Factbox-What are Russia’s new charges against jailed Putin foe Navalny?

(Reuters) – Russian state prosecutors have asked a court to sentence jailed opposition politician Alexei Navalny to a further 20 years in a penal colony on various criminal charges including extremism, with a verdict expected on Friday.

Navalny, President Vladimir Putin’s fiercest and most vocal domestic opponent, is already serving sentences totalling 11-1/2 years on fraud and other charges, which he says were trumped up to silence him.

WHAT ARE THE NEW CHARGES?

– Creation of an extremist organisation;

– Rehabilitation of Nazism;

– Two counts of public calls for extremism (one at a rally and another online);

– Creation of a non-governmental organisation (Navalny’s Anti-Corruption Fund) whose activities are alleged to be associated with incitement to commit crimes;

– Involvement of a minor in committing illegal acts (stemming from the fact that people under 18 attended Navalny’s rallies);

– Raising funds to finance extremism.

HOW DOES NAVALNY PLEAD?

Navalny says the charges, like all those before them, have been fabricated to keep him out of public life and politics.

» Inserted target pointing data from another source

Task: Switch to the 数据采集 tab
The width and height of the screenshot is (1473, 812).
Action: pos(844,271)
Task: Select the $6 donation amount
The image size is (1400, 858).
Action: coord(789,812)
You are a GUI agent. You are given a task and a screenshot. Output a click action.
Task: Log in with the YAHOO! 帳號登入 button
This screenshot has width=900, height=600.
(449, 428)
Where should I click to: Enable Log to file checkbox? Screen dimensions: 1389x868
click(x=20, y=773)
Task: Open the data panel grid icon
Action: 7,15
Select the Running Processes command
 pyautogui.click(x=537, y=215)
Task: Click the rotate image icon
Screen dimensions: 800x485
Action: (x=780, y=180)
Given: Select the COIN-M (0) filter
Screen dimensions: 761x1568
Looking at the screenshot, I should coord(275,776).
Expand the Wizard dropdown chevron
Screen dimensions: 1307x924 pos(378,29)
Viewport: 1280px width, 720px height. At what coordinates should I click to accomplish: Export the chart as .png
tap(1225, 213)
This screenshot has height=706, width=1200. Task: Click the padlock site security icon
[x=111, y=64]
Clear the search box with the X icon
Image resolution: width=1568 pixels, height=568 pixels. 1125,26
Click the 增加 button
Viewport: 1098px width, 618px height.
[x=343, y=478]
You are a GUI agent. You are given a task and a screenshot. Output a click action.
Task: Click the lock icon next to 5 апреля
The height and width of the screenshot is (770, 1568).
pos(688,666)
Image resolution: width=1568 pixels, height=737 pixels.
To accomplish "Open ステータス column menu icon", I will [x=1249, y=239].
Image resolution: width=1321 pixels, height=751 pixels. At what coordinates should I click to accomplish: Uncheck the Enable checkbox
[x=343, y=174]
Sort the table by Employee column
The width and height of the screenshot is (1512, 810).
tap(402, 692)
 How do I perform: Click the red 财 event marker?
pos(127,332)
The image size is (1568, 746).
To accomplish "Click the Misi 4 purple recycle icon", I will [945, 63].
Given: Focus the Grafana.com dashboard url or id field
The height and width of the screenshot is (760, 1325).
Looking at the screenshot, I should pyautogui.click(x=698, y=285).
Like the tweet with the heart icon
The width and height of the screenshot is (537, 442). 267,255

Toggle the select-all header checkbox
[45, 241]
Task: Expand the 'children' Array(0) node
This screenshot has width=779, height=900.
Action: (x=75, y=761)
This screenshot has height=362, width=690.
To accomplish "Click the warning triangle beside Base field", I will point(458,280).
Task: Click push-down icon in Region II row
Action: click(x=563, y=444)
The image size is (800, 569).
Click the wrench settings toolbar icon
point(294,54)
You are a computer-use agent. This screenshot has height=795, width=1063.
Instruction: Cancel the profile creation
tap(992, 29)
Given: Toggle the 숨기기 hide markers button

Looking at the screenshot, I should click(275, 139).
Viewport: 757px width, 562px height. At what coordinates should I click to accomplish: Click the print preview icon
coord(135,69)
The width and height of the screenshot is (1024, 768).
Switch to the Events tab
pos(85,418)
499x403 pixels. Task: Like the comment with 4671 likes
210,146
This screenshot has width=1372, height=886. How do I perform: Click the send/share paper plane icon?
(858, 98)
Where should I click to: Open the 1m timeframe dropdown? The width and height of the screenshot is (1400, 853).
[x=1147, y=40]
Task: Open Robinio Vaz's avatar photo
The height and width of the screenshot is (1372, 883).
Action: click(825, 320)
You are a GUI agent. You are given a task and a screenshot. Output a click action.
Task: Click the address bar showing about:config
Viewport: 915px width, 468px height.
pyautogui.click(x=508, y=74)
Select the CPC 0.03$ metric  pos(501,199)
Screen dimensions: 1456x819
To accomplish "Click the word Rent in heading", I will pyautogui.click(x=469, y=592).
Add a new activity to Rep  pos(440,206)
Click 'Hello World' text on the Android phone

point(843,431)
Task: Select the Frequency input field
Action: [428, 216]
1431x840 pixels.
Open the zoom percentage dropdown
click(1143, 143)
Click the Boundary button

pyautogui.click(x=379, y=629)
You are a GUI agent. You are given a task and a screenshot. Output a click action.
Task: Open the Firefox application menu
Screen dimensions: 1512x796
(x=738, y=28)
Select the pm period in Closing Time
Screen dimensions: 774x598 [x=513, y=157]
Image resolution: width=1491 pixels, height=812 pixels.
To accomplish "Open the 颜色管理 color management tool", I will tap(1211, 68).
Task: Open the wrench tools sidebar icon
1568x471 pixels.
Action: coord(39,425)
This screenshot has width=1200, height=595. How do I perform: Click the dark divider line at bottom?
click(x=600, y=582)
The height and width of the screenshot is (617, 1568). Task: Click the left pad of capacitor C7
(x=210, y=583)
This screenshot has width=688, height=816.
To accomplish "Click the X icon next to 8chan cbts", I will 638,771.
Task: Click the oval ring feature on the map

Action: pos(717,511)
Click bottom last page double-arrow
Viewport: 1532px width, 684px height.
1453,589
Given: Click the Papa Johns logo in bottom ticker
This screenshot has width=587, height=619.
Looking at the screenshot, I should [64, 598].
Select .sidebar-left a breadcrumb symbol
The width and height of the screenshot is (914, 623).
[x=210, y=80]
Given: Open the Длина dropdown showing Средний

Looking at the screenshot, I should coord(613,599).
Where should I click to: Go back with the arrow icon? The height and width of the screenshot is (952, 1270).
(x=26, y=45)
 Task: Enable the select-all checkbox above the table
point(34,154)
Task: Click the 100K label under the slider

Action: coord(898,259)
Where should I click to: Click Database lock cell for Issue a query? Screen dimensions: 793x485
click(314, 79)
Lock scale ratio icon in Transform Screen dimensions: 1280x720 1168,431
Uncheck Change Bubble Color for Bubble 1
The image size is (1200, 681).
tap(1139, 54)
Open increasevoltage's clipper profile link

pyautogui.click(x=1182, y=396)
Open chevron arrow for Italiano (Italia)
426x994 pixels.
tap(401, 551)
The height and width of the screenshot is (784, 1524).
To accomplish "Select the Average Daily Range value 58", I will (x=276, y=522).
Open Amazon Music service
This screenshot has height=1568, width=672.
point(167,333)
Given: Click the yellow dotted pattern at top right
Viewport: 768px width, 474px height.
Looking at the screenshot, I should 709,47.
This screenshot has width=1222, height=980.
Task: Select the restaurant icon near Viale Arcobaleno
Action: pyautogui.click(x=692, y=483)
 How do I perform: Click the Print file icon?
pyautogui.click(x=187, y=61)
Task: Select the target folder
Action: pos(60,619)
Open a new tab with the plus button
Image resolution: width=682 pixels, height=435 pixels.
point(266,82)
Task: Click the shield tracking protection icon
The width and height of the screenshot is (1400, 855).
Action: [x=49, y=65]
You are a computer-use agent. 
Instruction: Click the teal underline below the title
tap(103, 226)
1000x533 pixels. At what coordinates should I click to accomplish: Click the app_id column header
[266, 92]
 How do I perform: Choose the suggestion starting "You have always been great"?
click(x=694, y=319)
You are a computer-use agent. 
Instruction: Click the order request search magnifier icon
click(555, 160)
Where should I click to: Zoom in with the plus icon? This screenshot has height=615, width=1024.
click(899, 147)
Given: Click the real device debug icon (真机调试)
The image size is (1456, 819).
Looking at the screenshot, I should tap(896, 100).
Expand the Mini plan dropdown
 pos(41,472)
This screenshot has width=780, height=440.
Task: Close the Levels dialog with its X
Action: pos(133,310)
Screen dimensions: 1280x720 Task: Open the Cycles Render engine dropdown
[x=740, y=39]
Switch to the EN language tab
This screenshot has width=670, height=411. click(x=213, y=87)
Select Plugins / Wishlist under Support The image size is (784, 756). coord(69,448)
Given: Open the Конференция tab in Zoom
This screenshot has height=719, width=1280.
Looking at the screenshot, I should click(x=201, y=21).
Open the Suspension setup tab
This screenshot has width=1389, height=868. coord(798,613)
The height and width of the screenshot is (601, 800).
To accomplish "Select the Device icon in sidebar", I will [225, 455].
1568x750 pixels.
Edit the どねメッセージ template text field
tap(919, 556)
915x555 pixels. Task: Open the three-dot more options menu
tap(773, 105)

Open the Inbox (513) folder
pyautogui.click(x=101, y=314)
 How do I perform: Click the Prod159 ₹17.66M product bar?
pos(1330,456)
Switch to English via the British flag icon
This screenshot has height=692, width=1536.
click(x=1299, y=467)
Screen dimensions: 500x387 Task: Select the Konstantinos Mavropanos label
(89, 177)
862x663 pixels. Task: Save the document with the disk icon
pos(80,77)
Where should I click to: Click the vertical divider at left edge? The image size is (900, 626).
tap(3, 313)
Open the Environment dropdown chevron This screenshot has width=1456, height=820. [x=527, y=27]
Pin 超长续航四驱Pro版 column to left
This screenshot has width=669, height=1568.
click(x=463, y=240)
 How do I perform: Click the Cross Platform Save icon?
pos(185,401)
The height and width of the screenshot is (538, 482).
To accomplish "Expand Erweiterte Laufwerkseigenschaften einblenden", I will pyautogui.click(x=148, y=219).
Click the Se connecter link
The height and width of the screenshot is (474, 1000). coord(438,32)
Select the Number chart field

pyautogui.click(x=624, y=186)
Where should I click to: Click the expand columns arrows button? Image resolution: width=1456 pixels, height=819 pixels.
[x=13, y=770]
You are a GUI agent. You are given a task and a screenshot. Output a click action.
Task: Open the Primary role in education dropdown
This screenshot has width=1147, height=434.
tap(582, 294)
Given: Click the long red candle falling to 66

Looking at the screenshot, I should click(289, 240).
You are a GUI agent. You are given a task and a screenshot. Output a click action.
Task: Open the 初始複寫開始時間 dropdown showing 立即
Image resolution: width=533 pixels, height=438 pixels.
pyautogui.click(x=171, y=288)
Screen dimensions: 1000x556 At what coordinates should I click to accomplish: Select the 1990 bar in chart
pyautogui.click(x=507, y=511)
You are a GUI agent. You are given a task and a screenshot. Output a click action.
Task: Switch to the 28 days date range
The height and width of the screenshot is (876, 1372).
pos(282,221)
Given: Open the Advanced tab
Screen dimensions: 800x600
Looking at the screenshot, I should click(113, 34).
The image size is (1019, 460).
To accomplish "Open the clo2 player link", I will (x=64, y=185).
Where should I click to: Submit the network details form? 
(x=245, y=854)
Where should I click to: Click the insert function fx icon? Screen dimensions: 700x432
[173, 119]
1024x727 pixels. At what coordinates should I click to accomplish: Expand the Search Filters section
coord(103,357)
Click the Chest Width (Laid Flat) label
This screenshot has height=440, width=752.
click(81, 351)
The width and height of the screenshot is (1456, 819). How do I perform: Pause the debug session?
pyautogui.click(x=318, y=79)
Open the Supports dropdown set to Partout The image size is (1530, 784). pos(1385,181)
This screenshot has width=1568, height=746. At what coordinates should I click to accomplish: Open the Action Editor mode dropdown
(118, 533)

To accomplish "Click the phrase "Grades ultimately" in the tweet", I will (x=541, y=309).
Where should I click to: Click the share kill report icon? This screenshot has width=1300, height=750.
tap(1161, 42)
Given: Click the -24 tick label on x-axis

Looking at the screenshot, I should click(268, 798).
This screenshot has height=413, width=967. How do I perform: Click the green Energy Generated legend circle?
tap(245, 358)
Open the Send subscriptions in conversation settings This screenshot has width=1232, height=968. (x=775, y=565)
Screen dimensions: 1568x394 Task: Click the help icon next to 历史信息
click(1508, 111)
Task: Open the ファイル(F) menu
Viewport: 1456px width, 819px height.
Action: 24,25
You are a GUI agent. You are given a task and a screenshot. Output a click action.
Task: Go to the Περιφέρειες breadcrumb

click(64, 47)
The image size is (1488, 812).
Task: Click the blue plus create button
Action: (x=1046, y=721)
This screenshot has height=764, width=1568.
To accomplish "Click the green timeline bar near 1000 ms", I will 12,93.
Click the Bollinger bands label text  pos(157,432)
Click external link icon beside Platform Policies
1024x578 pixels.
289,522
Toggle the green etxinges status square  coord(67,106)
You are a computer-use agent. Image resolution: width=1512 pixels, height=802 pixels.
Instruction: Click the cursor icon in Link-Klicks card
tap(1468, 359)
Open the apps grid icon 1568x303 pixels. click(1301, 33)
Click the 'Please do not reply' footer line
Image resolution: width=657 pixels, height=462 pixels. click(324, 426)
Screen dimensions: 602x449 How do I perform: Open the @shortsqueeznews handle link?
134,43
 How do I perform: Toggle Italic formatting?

WHAT DOES THE KREMLIN SAY ABOUT THE CASE?

The Kremlin denies persecuting Navalny, whom it has portrayed as a Western-backed agent of political disruption, and says his case is purely a legal matter for the courts.

“We are not following this trial,” Putin’s spokesman Dmitry Peskov told reporters in June.

HOW MANY MORE YEARS COULD NAVALNY FACE IN PRISON?

State prosecutors have requested 20 years, but Navalny said in April that investigators had also opened what he called an “absurd” terrorism case against him that could see him sentenced to an additional 30 years in jail.

It was not clear what the terrorism case could relate to, but Russia’s Federal Security Service has said that Ukraine and Russian opposition figures, including Navalny supporters, were involved in the killing of a prominent Russian war blogger.

Terrorism carries a sentence in Russia of up to 35 years.